My first, naive translation is very similar to Laurent's version, except indented a bit weirdly to make apparent that calls with continuations are really a kind of binding:

let rec quicksort list cont =
    match list with
    | [] -> cont []
    | element::[] -> cont [element]
    | pivot::rest ->
        let left, right = List.partition (fun element -> element < pivot) rest in
        quicksort left (fun sorted_left ->
        quicksort right (fun sorted_right ->
        cont (sorted_left @ [pivot] @ sorted_right)))
let qsort li = quicksort li (fun x -> x)

Contrarily to Laurent, I find it easy to check that cont is not forgotten: CPS functions translated from direct style have the property that the continuation is used linearily, once and only once in each branch, in tail position. It is easy to check that no such call was forgotten.

But in fact, for most runs of quicksort (supposing you get a roughly logarithmic behavior because you're not unlucky or you shuffled the input first), the call stack is not an issue, as it only grows logarithmically.

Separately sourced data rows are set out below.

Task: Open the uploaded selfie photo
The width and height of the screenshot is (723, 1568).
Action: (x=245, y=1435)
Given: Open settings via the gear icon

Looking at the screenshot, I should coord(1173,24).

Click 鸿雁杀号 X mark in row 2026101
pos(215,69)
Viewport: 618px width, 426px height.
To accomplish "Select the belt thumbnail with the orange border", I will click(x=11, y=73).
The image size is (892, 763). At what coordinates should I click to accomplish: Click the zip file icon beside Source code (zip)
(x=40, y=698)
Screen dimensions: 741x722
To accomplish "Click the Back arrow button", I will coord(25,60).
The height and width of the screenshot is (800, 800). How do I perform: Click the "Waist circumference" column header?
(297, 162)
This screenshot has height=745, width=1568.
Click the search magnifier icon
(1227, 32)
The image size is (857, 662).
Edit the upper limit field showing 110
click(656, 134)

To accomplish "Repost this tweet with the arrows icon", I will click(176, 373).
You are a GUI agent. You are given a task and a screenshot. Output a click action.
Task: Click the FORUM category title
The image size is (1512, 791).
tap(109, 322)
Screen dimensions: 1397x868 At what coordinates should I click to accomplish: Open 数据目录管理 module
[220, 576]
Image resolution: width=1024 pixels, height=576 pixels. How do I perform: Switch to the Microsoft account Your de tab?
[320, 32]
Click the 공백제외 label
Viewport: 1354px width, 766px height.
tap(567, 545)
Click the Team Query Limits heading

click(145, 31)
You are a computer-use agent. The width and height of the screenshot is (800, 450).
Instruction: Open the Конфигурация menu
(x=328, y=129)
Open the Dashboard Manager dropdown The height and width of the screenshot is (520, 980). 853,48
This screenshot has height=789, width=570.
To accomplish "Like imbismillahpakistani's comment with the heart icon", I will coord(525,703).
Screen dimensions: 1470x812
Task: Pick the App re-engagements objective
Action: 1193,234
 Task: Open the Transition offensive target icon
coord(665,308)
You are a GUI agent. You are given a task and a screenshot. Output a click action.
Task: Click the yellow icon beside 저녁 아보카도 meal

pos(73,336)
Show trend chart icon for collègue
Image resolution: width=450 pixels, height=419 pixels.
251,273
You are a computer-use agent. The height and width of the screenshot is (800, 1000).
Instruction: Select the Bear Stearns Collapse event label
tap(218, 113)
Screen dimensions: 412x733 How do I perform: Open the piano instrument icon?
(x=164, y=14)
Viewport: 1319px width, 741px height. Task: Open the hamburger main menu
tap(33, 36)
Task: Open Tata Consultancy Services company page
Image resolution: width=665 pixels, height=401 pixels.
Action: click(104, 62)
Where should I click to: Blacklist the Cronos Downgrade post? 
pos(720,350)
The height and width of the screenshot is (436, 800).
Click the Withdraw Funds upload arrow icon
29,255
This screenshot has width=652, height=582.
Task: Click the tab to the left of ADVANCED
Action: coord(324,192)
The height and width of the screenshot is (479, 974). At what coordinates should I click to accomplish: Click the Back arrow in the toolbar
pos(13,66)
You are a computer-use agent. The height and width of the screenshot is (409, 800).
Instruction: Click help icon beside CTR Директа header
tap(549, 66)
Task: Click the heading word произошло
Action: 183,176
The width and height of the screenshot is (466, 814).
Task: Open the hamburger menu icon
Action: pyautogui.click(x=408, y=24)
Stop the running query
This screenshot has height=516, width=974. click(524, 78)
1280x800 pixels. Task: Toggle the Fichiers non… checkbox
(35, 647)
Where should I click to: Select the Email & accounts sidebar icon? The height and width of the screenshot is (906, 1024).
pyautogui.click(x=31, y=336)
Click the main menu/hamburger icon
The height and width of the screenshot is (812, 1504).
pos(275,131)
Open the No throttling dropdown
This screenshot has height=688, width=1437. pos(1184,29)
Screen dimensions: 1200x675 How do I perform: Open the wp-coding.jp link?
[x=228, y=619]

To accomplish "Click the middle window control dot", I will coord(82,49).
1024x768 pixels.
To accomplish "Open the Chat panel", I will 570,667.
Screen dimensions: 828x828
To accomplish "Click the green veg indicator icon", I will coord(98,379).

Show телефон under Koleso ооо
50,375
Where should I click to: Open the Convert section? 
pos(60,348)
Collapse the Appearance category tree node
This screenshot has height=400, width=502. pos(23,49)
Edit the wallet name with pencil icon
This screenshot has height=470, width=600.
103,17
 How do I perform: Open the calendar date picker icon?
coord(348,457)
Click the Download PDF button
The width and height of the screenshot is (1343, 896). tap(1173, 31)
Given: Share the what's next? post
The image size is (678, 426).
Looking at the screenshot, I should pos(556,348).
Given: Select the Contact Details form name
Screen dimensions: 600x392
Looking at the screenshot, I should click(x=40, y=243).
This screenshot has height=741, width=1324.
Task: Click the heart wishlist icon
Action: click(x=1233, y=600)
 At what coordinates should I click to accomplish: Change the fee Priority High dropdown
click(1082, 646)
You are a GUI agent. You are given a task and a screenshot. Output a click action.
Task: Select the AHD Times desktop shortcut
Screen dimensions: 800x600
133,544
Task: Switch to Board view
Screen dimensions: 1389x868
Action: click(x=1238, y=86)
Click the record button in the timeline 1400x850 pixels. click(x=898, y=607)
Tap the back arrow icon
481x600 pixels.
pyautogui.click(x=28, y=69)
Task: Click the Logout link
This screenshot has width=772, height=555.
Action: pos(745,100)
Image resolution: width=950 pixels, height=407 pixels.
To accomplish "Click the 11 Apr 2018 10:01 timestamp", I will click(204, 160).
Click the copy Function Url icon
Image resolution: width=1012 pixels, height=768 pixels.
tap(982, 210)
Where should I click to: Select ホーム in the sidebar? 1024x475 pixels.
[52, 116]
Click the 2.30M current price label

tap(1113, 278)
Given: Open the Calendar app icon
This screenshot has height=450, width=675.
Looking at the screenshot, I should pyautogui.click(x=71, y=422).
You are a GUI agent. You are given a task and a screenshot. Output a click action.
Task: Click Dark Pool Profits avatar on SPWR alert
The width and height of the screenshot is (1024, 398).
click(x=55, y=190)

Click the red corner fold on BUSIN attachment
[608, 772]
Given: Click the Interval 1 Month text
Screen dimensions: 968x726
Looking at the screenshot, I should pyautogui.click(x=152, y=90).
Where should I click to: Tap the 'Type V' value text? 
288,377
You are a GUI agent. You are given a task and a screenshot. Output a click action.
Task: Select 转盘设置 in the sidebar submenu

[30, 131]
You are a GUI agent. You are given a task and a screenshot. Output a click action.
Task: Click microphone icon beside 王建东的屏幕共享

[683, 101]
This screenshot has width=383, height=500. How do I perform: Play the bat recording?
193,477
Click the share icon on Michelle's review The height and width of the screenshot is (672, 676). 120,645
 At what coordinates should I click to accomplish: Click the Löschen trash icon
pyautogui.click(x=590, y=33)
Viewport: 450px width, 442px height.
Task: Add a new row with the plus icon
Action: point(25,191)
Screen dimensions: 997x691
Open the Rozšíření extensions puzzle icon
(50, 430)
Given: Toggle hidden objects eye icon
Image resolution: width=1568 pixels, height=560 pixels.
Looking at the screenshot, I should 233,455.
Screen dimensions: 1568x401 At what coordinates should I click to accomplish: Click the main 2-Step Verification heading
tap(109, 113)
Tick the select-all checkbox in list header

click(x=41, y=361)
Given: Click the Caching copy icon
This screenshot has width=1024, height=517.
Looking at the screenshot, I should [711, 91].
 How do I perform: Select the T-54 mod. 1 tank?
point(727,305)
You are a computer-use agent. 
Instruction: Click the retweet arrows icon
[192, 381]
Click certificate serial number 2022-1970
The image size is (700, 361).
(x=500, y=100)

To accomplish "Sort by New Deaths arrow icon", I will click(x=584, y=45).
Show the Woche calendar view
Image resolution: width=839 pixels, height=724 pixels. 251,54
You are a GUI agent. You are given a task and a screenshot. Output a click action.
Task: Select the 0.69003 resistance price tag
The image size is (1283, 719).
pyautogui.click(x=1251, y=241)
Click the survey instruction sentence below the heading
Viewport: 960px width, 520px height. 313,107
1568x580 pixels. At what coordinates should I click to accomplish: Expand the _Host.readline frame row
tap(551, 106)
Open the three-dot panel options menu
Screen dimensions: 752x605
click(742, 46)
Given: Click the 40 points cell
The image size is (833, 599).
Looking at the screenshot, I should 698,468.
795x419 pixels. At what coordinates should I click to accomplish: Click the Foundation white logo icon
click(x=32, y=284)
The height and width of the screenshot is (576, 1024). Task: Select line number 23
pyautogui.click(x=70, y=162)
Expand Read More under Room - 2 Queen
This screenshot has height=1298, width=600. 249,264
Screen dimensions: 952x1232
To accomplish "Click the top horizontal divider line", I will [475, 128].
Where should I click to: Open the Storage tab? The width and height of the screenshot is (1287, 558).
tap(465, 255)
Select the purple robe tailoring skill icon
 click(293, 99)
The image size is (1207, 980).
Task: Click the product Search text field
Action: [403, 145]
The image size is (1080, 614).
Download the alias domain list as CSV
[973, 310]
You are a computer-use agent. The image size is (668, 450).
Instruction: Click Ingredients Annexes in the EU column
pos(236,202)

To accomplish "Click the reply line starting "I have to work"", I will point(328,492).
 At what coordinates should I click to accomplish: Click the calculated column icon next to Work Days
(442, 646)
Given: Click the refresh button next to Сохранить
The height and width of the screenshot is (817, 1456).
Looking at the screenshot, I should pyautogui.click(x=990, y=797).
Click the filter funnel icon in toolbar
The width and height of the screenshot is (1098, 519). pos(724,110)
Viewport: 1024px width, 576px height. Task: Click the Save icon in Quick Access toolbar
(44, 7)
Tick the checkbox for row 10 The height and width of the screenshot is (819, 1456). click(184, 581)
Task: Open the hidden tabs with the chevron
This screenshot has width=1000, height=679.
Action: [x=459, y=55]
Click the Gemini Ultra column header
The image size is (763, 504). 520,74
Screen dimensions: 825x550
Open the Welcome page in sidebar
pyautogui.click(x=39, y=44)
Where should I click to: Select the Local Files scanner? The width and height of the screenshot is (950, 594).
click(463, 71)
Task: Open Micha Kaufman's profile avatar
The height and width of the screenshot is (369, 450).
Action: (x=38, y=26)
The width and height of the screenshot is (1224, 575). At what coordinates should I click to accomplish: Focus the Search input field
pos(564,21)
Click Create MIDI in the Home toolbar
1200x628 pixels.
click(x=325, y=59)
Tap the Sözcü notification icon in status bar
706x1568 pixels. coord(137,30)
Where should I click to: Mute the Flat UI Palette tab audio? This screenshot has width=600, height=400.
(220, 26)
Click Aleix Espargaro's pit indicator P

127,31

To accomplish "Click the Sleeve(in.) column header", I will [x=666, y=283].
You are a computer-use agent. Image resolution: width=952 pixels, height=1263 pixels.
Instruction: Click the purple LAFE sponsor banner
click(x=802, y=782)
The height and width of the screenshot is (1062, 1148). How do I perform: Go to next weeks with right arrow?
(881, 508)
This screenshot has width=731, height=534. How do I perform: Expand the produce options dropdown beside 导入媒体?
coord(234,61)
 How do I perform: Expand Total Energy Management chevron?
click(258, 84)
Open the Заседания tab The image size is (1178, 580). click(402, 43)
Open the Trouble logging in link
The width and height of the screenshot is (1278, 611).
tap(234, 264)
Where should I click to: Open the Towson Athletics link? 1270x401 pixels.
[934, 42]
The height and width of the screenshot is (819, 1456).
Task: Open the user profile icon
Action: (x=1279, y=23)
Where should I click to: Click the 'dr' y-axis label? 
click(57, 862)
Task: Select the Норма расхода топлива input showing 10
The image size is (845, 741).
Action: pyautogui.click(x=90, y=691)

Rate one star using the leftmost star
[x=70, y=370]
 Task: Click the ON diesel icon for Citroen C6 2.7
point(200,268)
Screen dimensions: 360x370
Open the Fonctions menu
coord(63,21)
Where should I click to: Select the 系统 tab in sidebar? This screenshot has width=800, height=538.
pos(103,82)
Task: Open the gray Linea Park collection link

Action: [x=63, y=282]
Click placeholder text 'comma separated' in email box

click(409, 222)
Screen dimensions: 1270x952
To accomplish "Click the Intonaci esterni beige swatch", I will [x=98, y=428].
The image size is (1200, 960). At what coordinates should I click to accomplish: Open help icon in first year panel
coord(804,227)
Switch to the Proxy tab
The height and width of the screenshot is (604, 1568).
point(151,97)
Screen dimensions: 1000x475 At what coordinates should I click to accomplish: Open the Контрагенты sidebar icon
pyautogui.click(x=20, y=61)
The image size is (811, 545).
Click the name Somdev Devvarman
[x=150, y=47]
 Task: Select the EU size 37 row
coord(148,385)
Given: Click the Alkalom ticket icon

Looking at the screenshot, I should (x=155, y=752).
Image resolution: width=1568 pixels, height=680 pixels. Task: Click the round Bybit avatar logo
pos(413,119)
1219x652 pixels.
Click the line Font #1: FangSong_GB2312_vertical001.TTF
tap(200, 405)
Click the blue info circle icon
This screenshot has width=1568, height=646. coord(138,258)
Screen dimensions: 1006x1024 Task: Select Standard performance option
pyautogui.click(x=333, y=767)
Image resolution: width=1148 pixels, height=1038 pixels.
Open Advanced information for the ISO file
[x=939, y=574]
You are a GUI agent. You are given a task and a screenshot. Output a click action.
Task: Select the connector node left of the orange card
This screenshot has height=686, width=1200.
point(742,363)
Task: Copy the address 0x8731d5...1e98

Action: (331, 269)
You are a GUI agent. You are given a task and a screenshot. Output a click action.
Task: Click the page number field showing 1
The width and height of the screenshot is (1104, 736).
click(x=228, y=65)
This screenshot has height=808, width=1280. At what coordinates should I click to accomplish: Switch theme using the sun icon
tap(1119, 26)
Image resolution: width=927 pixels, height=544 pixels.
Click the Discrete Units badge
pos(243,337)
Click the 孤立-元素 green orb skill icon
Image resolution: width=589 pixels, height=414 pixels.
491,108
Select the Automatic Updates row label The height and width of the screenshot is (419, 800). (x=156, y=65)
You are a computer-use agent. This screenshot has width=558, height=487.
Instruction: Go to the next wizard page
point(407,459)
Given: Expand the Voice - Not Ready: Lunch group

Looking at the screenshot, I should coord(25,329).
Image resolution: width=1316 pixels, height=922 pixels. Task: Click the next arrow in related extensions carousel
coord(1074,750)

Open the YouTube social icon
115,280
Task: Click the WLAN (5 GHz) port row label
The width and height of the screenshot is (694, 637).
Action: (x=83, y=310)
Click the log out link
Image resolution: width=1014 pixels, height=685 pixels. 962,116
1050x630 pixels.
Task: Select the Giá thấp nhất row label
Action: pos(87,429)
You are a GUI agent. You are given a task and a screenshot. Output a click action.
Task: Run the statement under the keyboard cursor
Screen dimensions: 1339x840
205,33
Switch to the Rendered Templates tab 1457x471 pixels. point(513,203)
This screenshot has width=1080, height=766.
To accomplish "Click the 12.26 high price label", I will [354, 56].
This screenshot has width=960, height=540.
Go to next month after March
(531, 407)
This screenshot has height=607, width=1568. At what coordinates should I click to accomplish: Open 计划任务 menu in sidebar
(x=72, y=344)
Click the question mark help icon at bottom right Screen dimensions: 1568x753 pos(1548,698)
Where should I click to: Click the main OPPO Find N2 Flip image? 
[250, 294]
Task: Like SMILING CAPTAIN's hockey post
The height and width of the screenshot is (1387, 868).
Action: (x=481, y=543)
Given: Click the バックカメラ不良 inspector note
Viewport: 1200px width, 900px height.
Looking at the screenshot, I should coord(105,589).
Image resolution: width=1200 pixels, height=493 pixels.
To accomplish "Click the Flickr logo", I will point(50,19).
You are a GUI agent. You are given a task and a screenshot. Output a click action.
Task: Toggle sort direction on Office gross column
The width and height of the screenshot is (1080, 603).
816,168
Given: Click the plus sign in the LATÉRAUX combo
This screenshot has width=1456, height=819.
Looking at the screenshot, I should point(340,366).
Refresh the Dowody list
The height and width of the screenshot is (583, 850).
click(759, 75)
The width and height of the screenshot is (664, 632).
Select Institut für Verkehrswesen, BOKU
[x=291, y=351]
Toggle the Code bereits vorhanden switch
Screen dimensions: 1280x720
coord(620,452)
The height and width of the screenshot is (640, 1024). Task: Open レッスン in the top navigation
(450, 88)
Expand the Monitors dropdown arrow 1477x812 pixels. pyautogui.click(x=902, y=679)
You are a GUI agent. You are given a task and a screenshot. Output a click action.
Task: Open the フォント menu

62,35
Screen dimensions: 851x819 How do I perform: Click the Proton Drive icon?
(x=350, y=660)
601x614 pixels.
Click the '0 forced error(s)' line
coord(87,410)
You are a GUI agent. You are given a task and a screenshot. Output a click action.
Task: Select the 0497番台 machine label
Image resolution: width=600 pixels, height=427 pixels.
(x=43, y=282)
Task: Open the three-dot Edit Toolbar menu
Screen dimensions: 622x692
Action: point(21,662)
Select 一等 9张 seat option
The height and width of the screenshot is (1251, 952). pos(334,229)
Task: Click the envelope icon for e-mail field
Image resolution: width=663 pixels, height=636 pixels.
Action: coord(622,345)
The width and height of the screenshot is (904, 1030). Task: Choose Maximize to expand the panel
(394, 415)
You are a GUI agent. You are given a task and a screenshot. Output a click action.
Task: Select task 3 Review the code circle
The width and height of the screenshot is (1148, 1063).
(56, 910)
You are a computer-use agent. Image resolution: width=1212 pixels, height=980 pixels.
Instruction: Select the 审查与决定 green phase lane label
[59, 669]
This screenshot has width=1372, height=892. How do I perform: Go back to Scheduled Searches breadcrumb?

Much more worrying are the frequent calls to @ wich is linear in its left parameter. A common optimization technique is to define functions not as returning a list but as "adding input to an accumulator list":

let rec quicksort list accu =
    match list with
    | [] -> accu
    | element::[] -> element::accu
    | pivot::rest ->
        let left, right = List.partition (fun element -> element < pivot) rest in
        let sorted_right = quicksort right accu in
        quicksort left (pivot :: sorted_right)
let qsort li = quicksort li []

Of course this can be turned into CPS again:

let rec quicksort list accu cont =
    match list with
    | [] -> cont accu
    | element::[] -> cont (element::accu)
    | pivot::rest ->
        let left, right = List.partition (fun element -> element < pivot) rest in
        quicksort right accu (fun sorted_right ->
        quicksort left (pivot :: sorted_right) cont)
let qsort li = quicksort li [] (fun x -> x)    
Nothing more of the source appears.